Point nodal 2 : Mais qu’en est-il de l’Occident ? Quand Heidegger insiste sur la grécité de la philosophie, il voulait souligner que la pensée, les sciences, les arts, etc. sont occidentaux dans leur origine, élément fondateur de leur évolution. Evidemment, cela suppose que la Grèce antique est occidentale. L’esprit historien montre que c’est un grand mensonge. La configuration de la méditerranée avec ses deux rives, nord, sud, date du début du 19ème siècle quand l’Occident a entamé son grand mouvement de colonisation du Sud. Il faut dire que la Renaissance italienne avec la naissance d’une historicité politique savante a mis la première pierre de cet Occident par le retour à Platon, une manière de se libérer d’Aristote récupéré par l’Eglise chrétienne. A l’époque antique, la méditerranée, comme laisse entendre le texte de Koyré cité plus haut, est divisée en deux rives, l’Est et l’Ouest. La Grèce faisait partie de l’Est, de l’Orient, berceau des civilisations les plus anciennes. D’ailleurs les philosophes, les scientifiques, les créateurs dans le domaine des arts en Grèce ancienne ne se réfèrent qu’aux orientaux. L’origine grecque de l’Occident est un grand mensonge qui lui a permis de dominer le monde. En plus, on a inventé la notion de coupure épistémologique pour effacer définitivement les apports des civilisations non occidentales dans les domaines du savoir et de l’art.
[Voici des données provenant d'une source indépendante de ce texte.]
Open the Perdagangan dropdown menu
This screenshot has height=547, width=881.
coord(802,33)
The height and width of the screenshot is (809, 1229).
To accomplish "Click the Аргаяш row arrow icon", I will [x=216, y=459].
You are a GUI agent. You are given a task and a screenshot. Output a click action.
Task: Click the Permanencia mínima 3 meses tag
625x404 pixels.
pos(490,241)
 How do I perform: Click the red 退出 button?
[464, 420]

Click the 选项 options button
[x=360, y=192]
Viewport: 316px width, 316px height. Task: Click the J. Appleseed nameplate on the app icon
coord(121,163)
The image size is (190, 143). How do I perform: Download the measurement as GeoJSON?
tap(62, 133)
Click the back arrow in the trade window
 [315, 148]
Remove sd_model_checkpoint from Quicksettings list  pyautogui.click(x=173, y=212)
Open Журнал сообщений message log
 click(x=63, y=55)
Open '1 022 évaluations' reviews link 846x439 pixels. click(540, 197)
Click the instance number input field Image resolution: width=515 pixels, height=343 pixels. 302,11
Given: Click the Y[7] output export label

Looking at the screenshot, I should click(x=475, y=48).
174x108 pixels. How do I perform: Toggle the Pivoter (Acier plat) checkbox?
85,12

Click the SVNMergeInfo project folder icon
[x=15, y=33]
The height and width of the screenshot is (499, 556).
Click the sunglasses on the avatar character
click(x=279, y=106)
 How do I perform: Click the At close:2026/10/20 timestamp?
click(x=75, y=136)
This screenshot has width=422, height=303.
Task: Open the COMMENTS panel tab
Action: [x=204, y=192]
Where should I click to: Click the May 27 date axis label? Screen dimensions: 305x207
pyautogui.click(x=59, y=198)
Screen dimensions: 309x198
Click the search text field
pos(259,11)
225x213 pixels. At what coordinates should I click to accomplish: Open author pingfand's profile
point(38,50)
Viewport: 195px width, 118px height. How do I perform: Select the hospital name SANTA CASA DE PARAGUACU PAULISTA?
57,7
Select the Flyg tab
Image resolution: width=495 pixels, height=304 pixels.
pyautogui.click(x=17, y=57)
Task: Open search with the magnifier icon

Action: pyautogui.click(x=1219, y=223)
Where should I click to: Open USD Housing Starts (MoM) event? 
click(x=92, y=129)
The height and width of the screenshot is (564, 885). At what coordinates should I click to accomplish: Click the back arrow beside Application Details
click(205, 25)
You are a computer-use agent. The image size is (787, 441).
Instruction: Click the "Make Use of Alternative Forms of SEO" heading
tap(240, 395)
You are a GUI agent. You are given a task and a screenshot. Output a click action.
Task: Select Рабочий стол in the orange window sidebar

Point nodal 3 : Tout au long de son livre Mohamed Zinelabidine Mohamed Zinelabidine n’a cessé de plaider pour une reconnaissance méritée de l’apport à l’Occident de la civilisation arabe et islamique, dans les domaines de l’art comme dans le domaine du savoir. Effectivement, cette reconnaissance est une condition nécessaire d’un vivre-ensemble dans la paix et la dignité. Un nouveau personnage conceptuel pour parler comme Deleuze, peut traduire ce souci. Il s’agit de l’interculturalité. Il faut dire que les cultures ne dialoguent pas. Elles se rencontrent, se croisent, s’entrelacent, se séparent. Elles le font sous l’ordre de l’hostilité ou sous l’ordre de l’hospitalité. Plusieurs guerres ont produit un phénomène d’osmose entre les cultures belligérantes. L’intellectuel cherche toujours l’ordre de l’hospitalité. Il essaie d’éviter le choc des civilisations par la mise en place d’un glossaire d’idées et de valeurs qui militent pour une universalité de partage et un humanisme de gloire. Ce livre est une possible ouverture à cet humanisme et à cette universalité par les arts ; les Lettres et cet «Impensé philosophique”.
De cette préface, je retiens ce constat : “Il faut dire que les cultures ne dialoguent pas. Elles se rencontrent, se croisent, s’entrelacent, se séparent. Elles le font sous l’ordre de l’hostilité ou sous l’ordre de l’hospitalité”.
Le”dialogue des cultures” me semble de l’ordre de la figure d’hypallage.